Monday, February 13, 2017

La La Land



Director: Damien Chazelle
Starring: Ryan Gosling, Emma Stone, John Legend, Rosemarie DeWitt, J.K. Simmons, Tom Everett Scott, Josh Pence
Running Time: 128 min.
Rating: PG-13

★★★ ½ (out of ★★★★)

There will be those with whom La La Land will strongly connect right out of the gate. It'll be love at first sight for anyone bemoaning the fact they don't make musicals anymore, much less old school Hollywood musicals. For them, the very idea that one could be successfully made today and it not be based on previously produced material from the stage or screen once seems impossible. As does the notion that said musical, released in the year 2016, could not only do exceptionally well critically and commercially, but go on to earn a record-tying fourteen Oscar nominations.  For them, the film's opening sequence, and best musical number, as drivers exit their cars during a traffic jam on a Los Angeles freeway and spontaneously burst into brilliantly choreographed song and dance, will literally be a dream come true. Going in knowing what I did about the film and my tastes, I knew I wouldn't be one of those people. Hardly predisposed to nostalgic movie memories for the genre itself, this would have to reach me some other way. And it would have to really work for it. It can be tough approaching a film this late in the conversation, especially when that discussion revolves around it be being hands-down the best of the year and frontrunner for Best Picture. You can't ignore that. It's there. And it's also baggage.

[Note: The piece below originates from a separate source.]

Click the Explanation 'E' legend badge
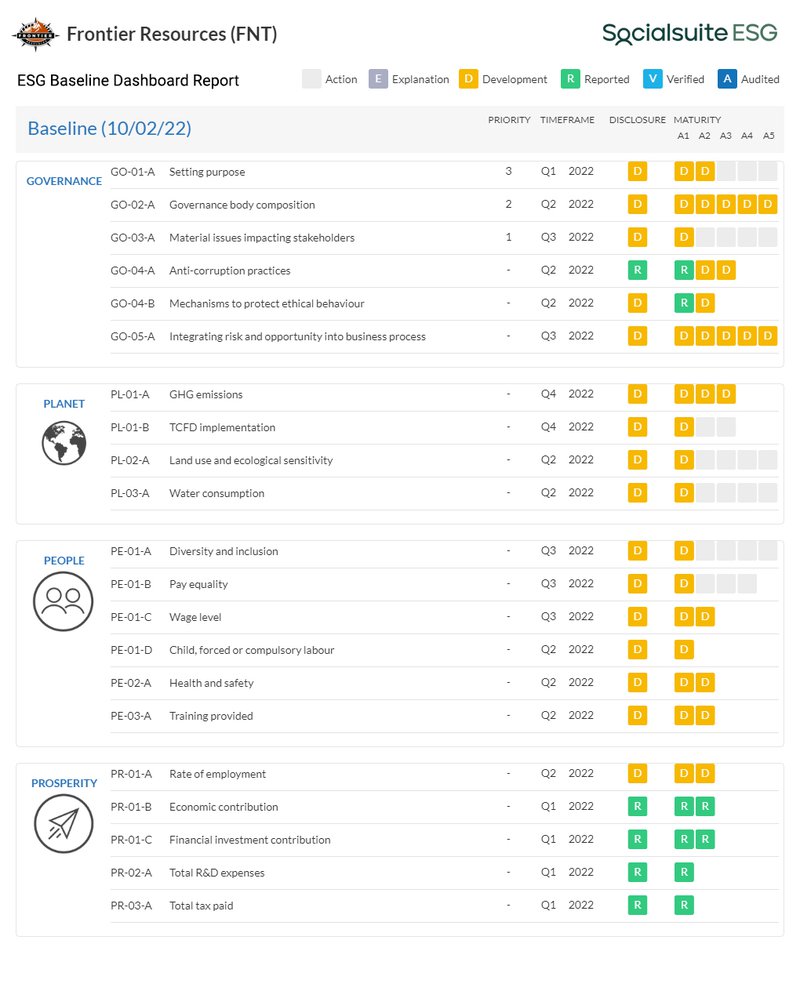The image size is (800, 991). pos(378,79)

What hasn't been discussed much about the film is just how few musical numbers there are, or maybe just how carefully they've been placed into the narrative by writer/director Damien Chazelle, mostly in its first half. This is appropriate since La La Land is very much a tale of two movies. One seems tailor made for that aforementioned audience clamoring for the genre's comeback, while the second is a relationship drama about lost love, broken dreams and rejection sure to strike a chord with more skeptical, cynical filmgoers like myself. This was the only movie from the past year I was actually apprehensive to see out of concern it could be a disaster. Under normal circumstances that would be fine. But not from the director of Whiplash and starring Emma Stone and Ryan Gosling. Thankfully, it's easy to see why everyone's going crazy over it. There are about fifteen things, big and small, you could list that are great about the film, and out of those, the natural, easygoing chemistry between its stars has to rank near the top.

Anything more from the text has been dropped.